Pastores evangélicos
Por si faltaba algo, hemos conocido que, desde hace años, cada jueves que se celebra pleno en la Asamblea de Madrid, están invitados dos pastores evangélicos que rezan por mandato bíblico a partir de la carta del apóstol Pablo a Timoteo (1 a Timoteo 2: 2-3): “Exhorto, pues, ante todo, a que se hagan plegarias, oraciones, peticiones y acciones de gracias por todos los hombres, por los reyes y por todos los que están en eminencia.” En un mitin del trío de la ignorancia, Feijóo, Ayuso y Almeida, celebrado el pasado sábado para captar el voto “hispano”, intervino otro pastor evangélico, dato que no es irrelevante.
Cristianos protestantes, su presencia en política ha marcado de manera significativa la política iberoamericana, con el ejemplo más significativo de Bolsonaro que cabalgó hacia la presidencia de Brasil a lomos de las miles de iglesias y predicadores reaccionarios y autoritarios que se enriquecen afectando de manera insuperable a los habitantes de las zonas de pobreza.
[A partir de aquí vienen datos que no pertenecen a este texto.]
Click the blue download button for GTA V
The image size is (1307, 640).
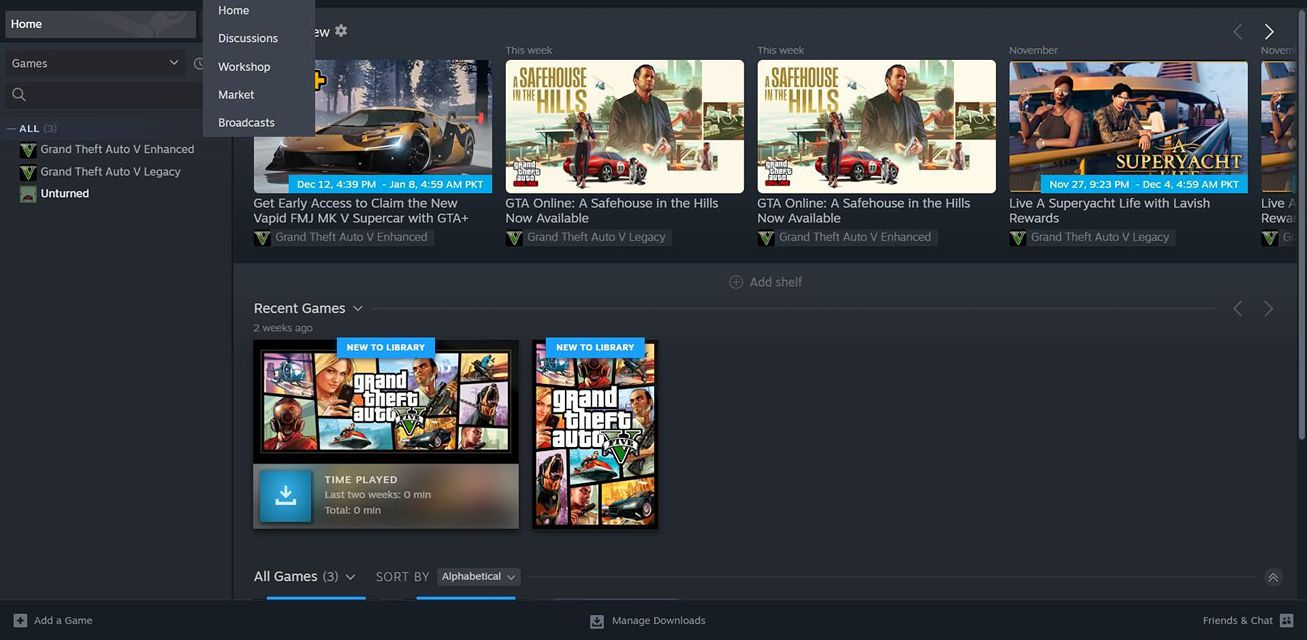click(285, 496)
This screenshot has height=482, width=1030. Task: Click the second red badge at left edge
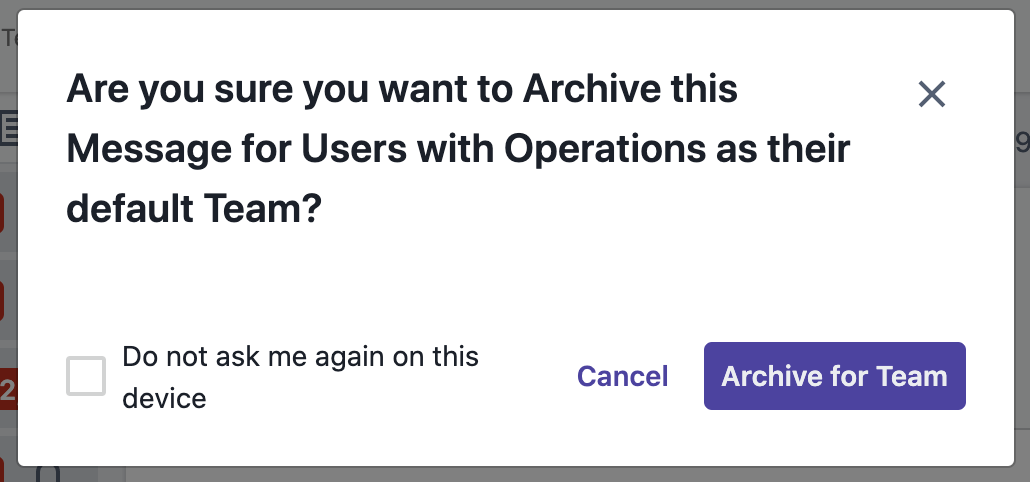[2, 301]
En Brasil, y en muchos otros lugares, tienen una fuerte influencia en las decisiones gubernamentales más allá de cualquier previsión que desde este catolicismo intransigente se pueda intuir en estos momentos.
La circunstancia es que Feijóo y González Pons han realizado declaraciones auténticamente desastrosas para su credibilidad. Son de un grado de indecencia política preocupante. Su angustia demoscópica los lleva a escupir la primera ocurrencia que escriben sus equipos de notable falta de inteligencia política. En la Cumbre Iberoamericana, el único jefe de estado no elegido en las urnas se llama Felipe VI.